Quem acompanha o mercado há mais tempo sabe que a consolidação de expectativas de inflação mais baixas é crucial para a confiança do investidor e para a tomada de decisões de longo prazo. Essa revisão no Focus, aliada ao IPCA de junho ter vindo abaixo do esperado, contribui para um ambiente mais propício a investimentos em renda variável, onde a perspectiva de juros menores é um vento favorável.

O Fantasma da Guerra e o Jogo de Cera do Fed

No entanto, o otimismo doméstico encontra barreiras no tabuleiro geopolítico global. A escalada da tensão entre Estados Unidos e Irã coloca o preço do petróleo novamente sob os holofotes, com potencial para gerar pressões inflacionárias que podem se espalhar pelo mundo. Esse fator de risco, que costuma jogar aversão ao risco para os investidores, pode ofuscar os avanços pontuais na inflação brasileira.

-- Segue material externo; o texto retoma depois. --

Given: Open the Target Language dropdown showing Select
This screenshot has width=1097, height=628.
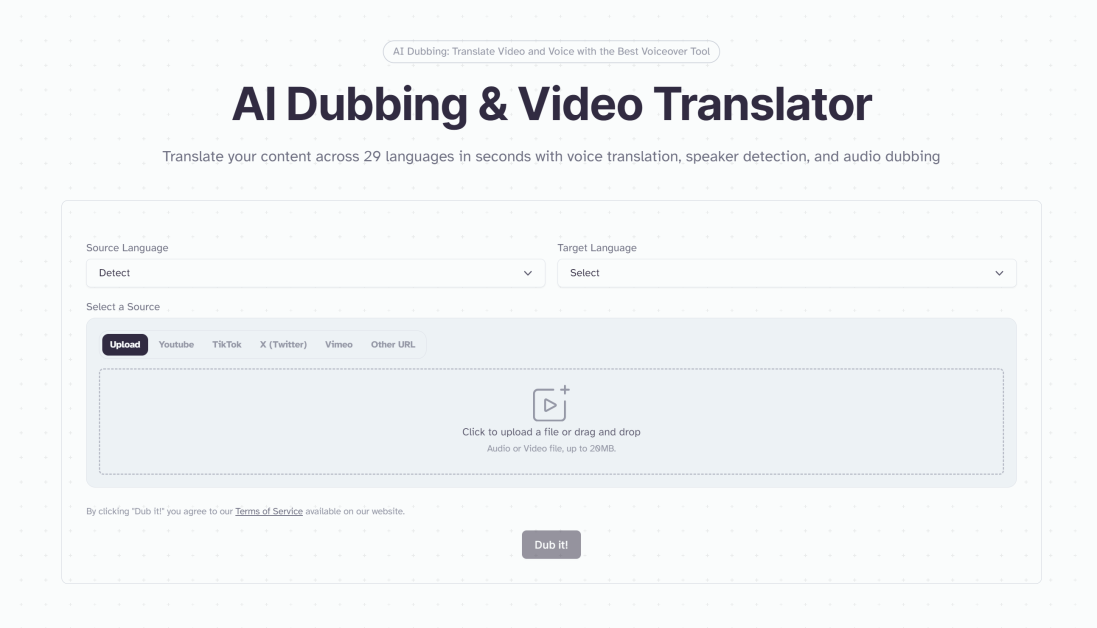Looking at the screenshot, I should coord(786,273).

Adicionalmente, as falas de membros do Federal Reserve (Fed) nos Estados Unidos continuam sendo acompanhadas de perto. A comunicação das autoridades monetárias americanas tem sido um jogo de paciência, com sinais ambíguos sobre os próximos passos na política monetária. Qualquer sinalização de que os juros nos EUA podem permanecer elevados por mais tempo do que o esperado tem o poder de retrair capitais de economias emergentes, como a brasileira, e impactar diretamente a taxa de câmbio e, por consequência, a inflação no Brasil.

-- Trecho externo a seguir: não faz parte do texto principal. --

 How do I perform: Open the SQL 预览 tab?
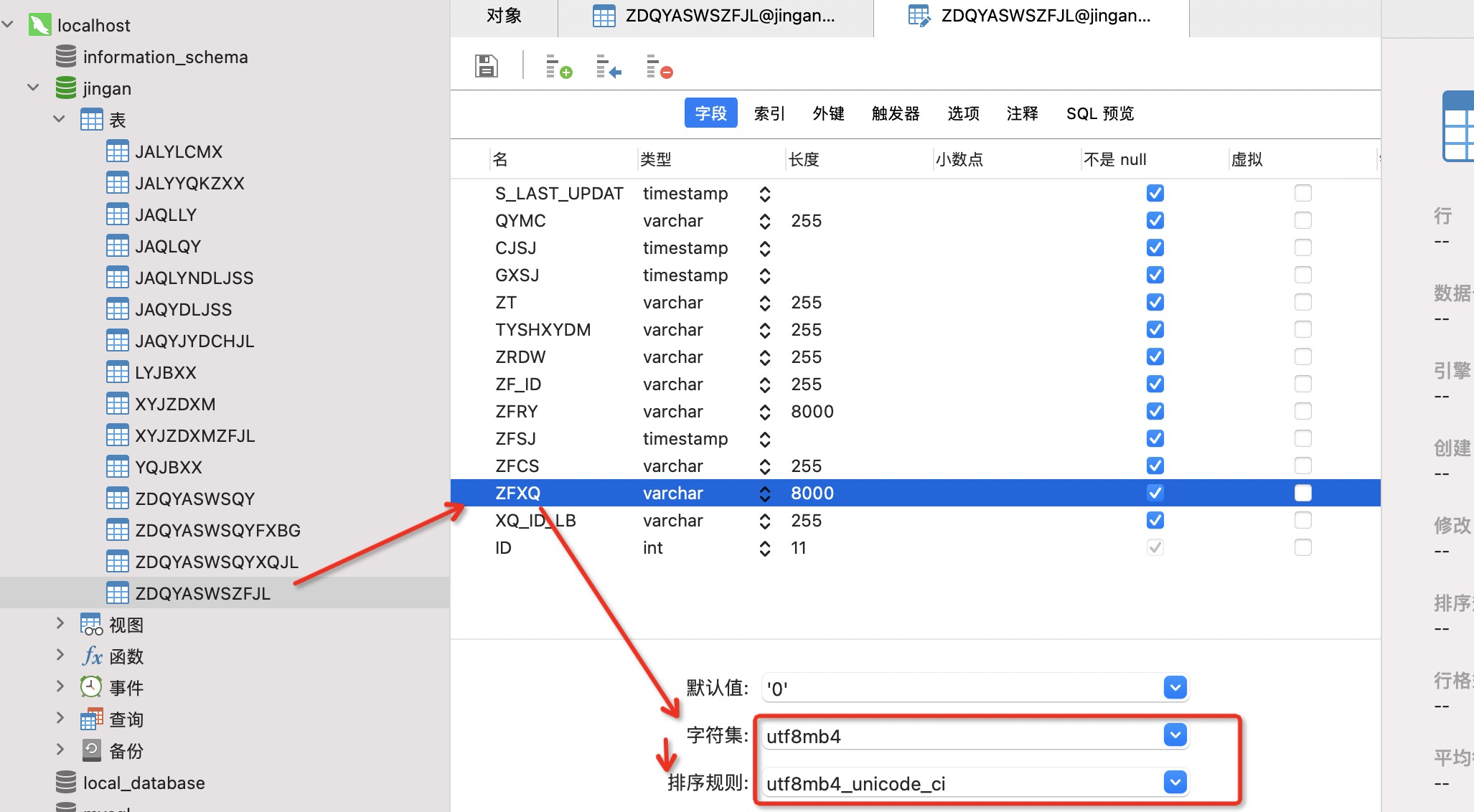1099,113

A Influência do Câmbio e as Próximas Leituras

Na minha leitura, o Banco Central brasileiro está em uma posição delicada. Por um lado, tem espaço para continuar o ciclo de cortes da Selic, incentivado pelos dados de inflação doméstica. Por outro, a instabilidade no cenário internacional e as possíveis reviravavoltas no câmbio podem frear essa flexibilidade. Esse é o tipo de cenário que exige um olhar atento às notícias globais. Não é a primeira vez que vemos o cenário externo ter um peso tão grande nas decisões internas; em 2023, a volatilidade cambial ditou boa parte do ritmo das reuniões do Copom.

Para o investidor, a mensagem clara é de que a diversificação continua sendo a melhor arma. Carteiras bem alocadas, com exposição a diferentes classes de ativos e moedas, tendem a navegar melhor em mares turbulentos. Ficar muito exposto a um único fator de risco, seja ele a inflação interna ou a volatilidade externa, pode se tornar um grande problema.

Nos próximos dias, além de acompanhar os desdobramentos internacionais, o mercado brasileiro estará atento à divulgação do IBC-Br, uma prévia do PIB, e aos números dos setores de serviços e varejo. Esses indicadores trarão mais informações sobre o ritmo da atividade econômica e podem reforçar ou contestar as projeções apresentadas no Boletim Focus.